Could Hebrew School Be Fun?


    Maxon came home from his first day at Hebrew school with teeth stained from water ice and friends at his side. He won't admit it, but it seems like he maybe actually had a good time.


    “So. How was Hebrew school?”

    My son Maxon's answer to my question at 12:38 p.m.: “It was OK. It wasn’t so bad.”

    “So. How was Hebrew school?”

    Maxon's answer to his father's question at 5:33 p.m.: “It was horrible.”

    What changed in those five hours? I think I know. 

    First, let's recap. When we got to the parking lot of Congregation Rodeph Shalom on Sunday, Maxon saw a friend from Penn Charter, where he is in fourth grade. He dashed over to him and I hugged his friend’s mom, who I was equally happy to see. They trotted ahead of us, greeting more friends with abundant enthusiasm. Once inside, Maxon disappeared downstairs. I found him with two more friends, playing some game where they pull their arms inside their sleeves and hop around like kangaroos. He barely noticed I was in the room and left with his posse to go to the sanctuary. By the time I arrived, he was already seated between two of his closest friends in the row with his class. He even did a special handshake with a friend who came in late. 

    No dread? No begging to go home? No "do-I-have-to?" Who slipped my child a cooperative mickey?

    In the sanctuary, I met Maxon’s teacher, a fresh-faced blonde who looks like Starbuck from Battlestar Galactica. I saw good friends and people I hadn’t spoken to in ages. By the time the service started, I was out of breath from hellos. Then the show began – the cantor strummed her acoustic guitar and launched into the morning prayers, the three rabbis kept the beat with clapping hands and soon the congregation was getting down to "Mi Chamocha" like a gospel choir.

    Rodeph’s Mercaz Limud is in no way like my Hebrew school experience. For me, there were no school friends. There was no guitar. No clapping. No seventh graders acting out an original 12 Tribes of Israel play, no pizza and water ice party. Part of me – the girl raised Conservative part – wonders if this type of worship is serious enough, devout enough. Are they making Hebrew school too much like Hebrew School Musical? Is it too, dare I say it, fun?

    But don't I want it to be fun? Aren't I hoping my oldest son gets into it after his history of throwing nuclear tantrums in the sanctuary every Sunday? I chose Rodeph so he could be with all his friends, only go once a week, have a more elastic Hebrew education. But is a soft touch as effective as a harder one?

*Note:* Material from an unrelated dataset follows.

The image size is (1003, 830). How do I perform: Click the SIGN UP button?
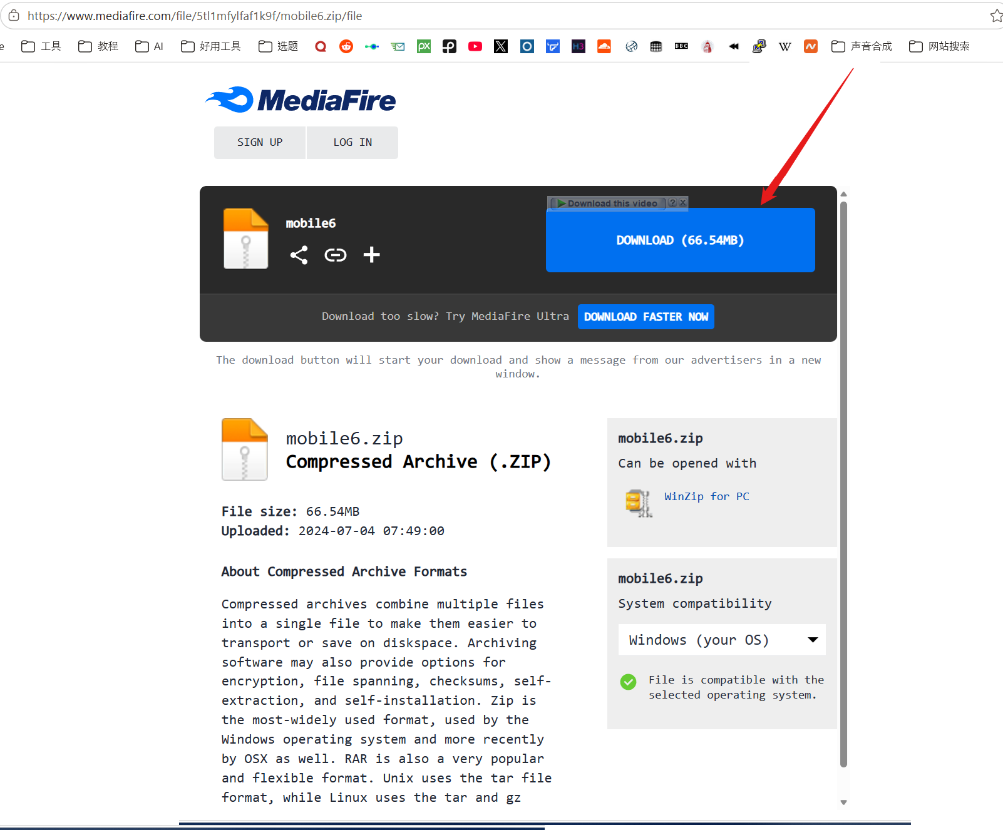260,143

    When head Rabbi William Kuhn took the microphone and told us that Mercaz Limud is Rodeph’s number one priority – the place where the synagogue passes values and traditions to the next generation, I placated my Conservative side. I have to trust that regardless of whether the message is delivered with a disco beat or through a somber melody, the substance of that message is what matters. 

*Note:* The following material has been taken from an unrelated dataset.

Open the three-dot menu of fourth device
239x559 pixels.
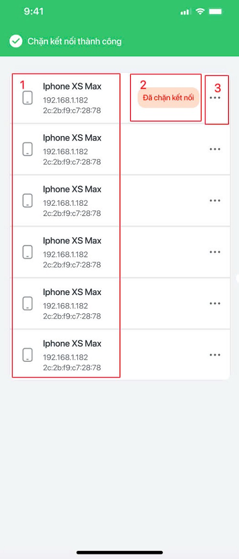[215, 252]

    When I saw Maxon at pickup — his teeth stained from Rita’s Water Ice, friends on either side of him, half a pizza on a plate by his feet — he was begging for a play date and giggling. Since the first day seemed to be about 20 percent school, I figured he wouldn't give a 100 percent negative review. 

    "How was Hebrew school?" I asked.

    “It was OK,” he said, tilting his head to the side, nodding and flashing me his cherry red smile. “It wasn’t so bad.”

    So why the "horrible" response later that evening? 

    I think I know. With all the noise he made two years ago, all the VERY public shouting out in mad protest against Hebrew school, how could he possibly admit to liking it?